LIST OF TASKS =>
(a) In the passage on focal loss in the region proposal network, what is the average number of objects per image in COCO and in PASCAL VOC 2007?
(b) Continue the passage on focal loss in the region proposal network, starting after its final sentence.

TEXT PROVIDED =>

********

We also conduct experiments of the focal loss equipped RPN in COCO 2014 dataset [10], where we use train+valminumsminival and minival split following [2, 10]. As Table 3 shown, FL-softmax performs comparable to baseline, while baseline+FL is superior in all the metrics. In terms of the performance difference of baseline+FL in these two datasets, we assume that it is the difference between the statistics of each dataset that counts; COCO contains much more objects in each image than PASCAL VOC 2007 (7.58 vs 2.47 in average), which may results in differences in the training process, i.e., the anchors for computing focal loss in COCO is not such imbalanced like PASCAL VOC 2007. That is, in dataset with dense objects, such as COCO, focal loss combined with standard cross entropy loss may work better than either of them alone.

In other aspects, the original implementation [2] claims that the performance on COCO could continue to improve if we train with more iterations, e.g., 900k/1190k; thus the reason why baseline+FL performs better than baseline and FL-softmax may be its fast convergence characteristic. So, whether the statistic difference or convergence characteristic contribute to performance difference is further to be explored.

********

GIVEN MATERIAL =>
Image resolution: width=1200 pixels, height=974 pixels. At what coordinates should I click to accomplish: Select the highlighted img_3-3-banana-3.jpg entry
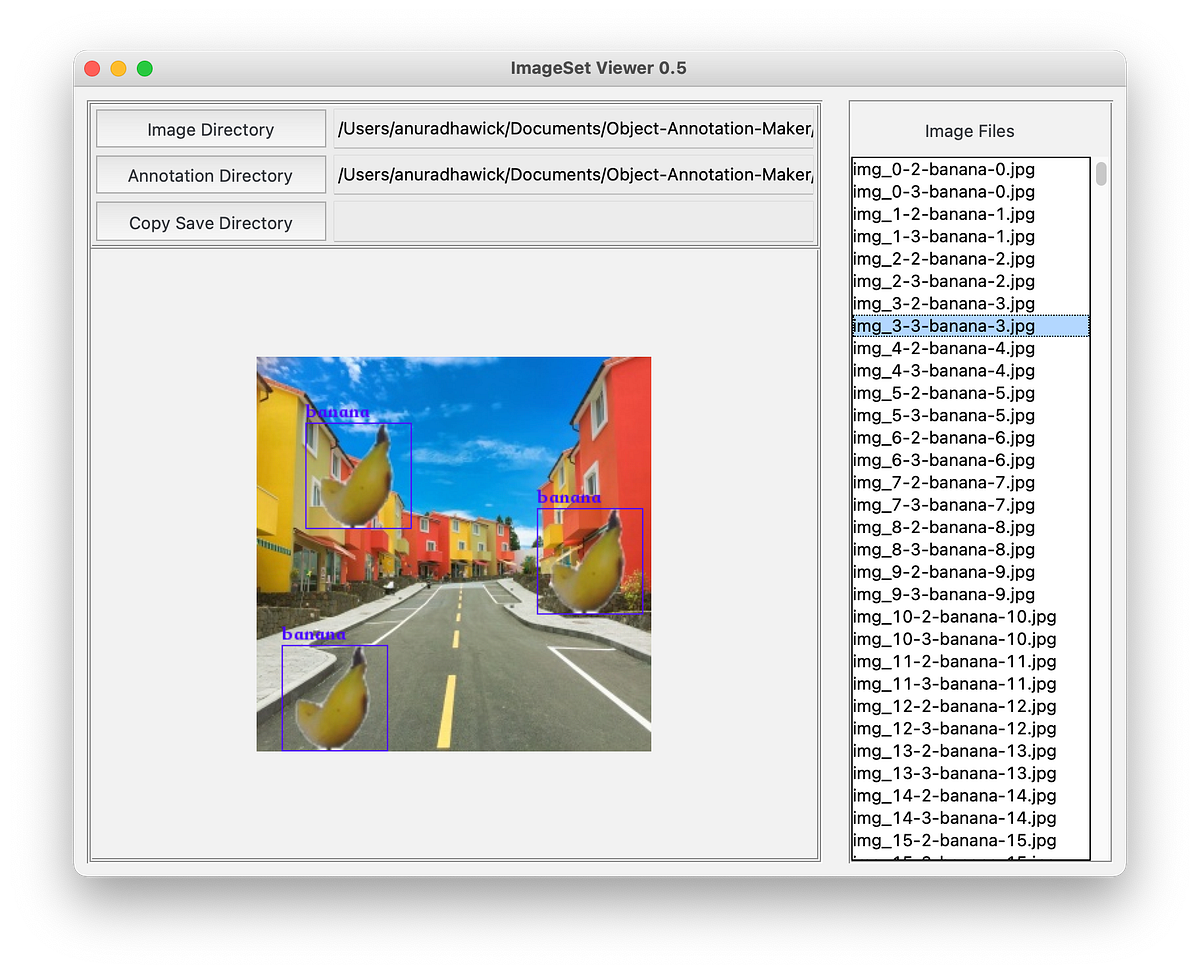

********

RESULTS FOR THE EXERCISE =>
(a) COCO averages 7.58 objects per image, and PASCAL VOC 2007 averages 2.47.

(b)
We note that the training processes also display the same trends as in Sect. 4.3. And these experimental results show that focal loss is also adaptable to more complicate datasets.

5 Conclusion

In this work, we investigate how to adapt focal loss to train RPN without applying the sampling strategy. By down-weighting the losses of those vast numbers of easy samples, focal loss can intrinsically handle the class imbalance problem and prevent their losses from overwhelming the detector. Using focal loss is capable of including much more samples for training. Thus, RPN can also take all anchors into account for training via replacing standard cross entropy loss with focal loss or simply combining them. As the experiments conducted on PASCAL VOC 2007 and COCO shown, it is feasible to train RPN without particularly designed sampling. We also discuss the compatibility between focal loss and bounding box regression in RPN, and this is left as future work.